Orientations: Biopower, Vital Economies, and Biomedicalization
This work seeks out the discursive and corporeal threads that connect Michel Foucault’s notion of biopower, initially developed in 1978 in the final section of The History of Sexuality, Volume 1, to a contemporary context of biomedicalized illness and healing. Drawing on contemporary theories of biomedicalization, it works from the assumption that both illness and healing are marked by the proliferation of more complex and diffused technologies of bodily transformation and control and are mediated always by the looming meta-presence of corporatized bio-economies. In this sense, I am especially invested in tracing the ways that discourses of community, connectivity and agency become mobilized in the contemporary workings of biopower. Attention to these dynamics reveals an intricate circuitry that frames access to one’s “best self” through participation in socialities and community-making projects that simultaneously apply pressure to participate, produce, and perform certain kinds of vitalities in the service of capital.
In its dual rhetoric of collective patient support and the fact that the site sells all patient-submitted health data to pharmaceutical and biotechnology companies, PatientsLikeMe.com (PLM) offers a rich platform through which to trace the discursive, corporeal and corporatized workings of biopower as it circulates within economies of sociality, mutual support, alternative forms of knowledge production, and the shared performance of illness identities. Likewise, Nikolas Rose’s theorizations developed in The Politics of Life Itself: Biomedicine, Power, and Subjectivity in the Twenty-First Century mobilize Foucault’s concept of biopower within a contemporary context, offering a nuanced framework through which to think through the biopolitical inscriptions constantly being produced and performed on PLM.

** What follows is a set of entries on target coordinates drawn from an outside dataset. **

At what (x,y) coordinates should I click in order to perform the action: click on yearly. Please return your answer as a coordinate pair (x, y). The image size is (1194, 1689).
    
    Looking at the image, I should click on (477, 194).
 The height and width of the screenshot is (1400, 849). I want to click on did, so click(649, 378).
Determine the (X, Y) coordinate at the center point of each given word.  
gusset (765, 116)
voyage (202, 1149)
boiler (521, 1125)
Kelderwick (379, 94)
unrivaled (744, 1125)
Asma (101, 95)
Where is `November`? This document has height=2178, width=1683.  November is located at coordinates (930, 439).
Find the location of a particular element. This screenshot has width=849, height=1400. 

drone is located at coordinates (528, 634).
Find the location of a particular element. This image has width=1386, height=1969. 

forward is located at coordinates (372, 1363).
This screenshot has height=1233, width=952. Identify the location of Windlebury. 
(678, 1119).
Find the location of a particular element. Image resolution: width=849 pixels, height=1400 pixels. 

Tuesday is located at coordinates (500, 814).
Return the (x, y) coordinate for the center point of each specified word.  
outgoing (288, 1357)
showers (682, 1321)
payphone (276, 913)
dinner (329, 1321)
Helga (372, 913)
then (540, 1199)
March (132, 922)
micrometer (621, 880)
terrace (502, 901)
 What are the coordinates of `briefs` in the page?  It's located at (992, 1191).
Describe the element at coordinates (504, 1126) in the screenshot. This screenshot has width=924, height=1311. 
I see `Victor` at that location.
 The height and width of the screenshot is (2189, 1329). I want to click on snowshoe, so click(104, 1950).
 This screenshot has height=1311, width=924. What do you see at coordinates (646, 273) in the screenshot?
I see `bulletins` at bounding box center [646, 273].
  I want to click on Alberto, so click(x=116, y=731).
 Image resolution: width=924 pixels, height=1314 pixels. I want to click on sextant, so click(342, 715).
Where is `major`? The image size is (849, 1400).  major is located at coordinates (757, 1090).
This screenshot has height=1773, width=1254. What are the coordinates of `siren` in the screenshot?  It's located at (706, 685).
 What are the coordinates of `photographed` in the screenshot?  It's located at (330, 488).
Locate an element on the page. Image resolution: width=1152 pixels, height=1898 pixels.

Overall, this project asks how PLM facilitates an encounter with the “biological self” (Rose’s term) that produces forms of bodily autonomy, agency, identity and connectivity in the context of biomedicine and the illness experience, while simultaneously enfolding bodies into more complex regimes of self-regulation, monitoring, hyper-vigilance and governmentality – explicitly in the name of data-generated profit. The methodological routes deployed to assess this question are as diverse as the material and virtual spaces where biopower lurks, signaling a theoretical assemblage that attempts to unpack the myriad ways that virtual and discursive technologies of biopower operate and mediate. I begin with an analysis of Foucault’s biopolitics, reading his original theorizations of biopower along with contemporary theorists on biomedicalization in order to feel for the resonances that incite and regulate bodies towards certain kinds of vitalities in the service of capital. Next, I briefly situate the contemporary workings of biopower and biomedicalization within the context of web-based social networking experiences through an engagement with Kristin Barker writing on medicalization in electronic support groups for fibromyalgia. Then, I sketch the operational and discursive workings of PLM through a rhetorical analysis of their stated mission, goals, user profile layout, and policies regarding “data sharing” to illustrate its relevance to a biopolitical analysis. Finally, I turn to Rose’s theoretical framework, particularly his conceptualizations of vital politics, technology, and biological citizenship to read several elements of PLM as examples of an incitement towards reshaping “the vital future by action in the vital present” (Rose 18). In insistently attending to the dual discourses of community/agency and self-regulation/capital accumulation that circulate within the varying registers of PLM, I hope to more fully illuminate the practical and theoretical spaces where biopolitics adheres to virtual and material bodies, reshaping engagements with our own corporealities, identities and communities.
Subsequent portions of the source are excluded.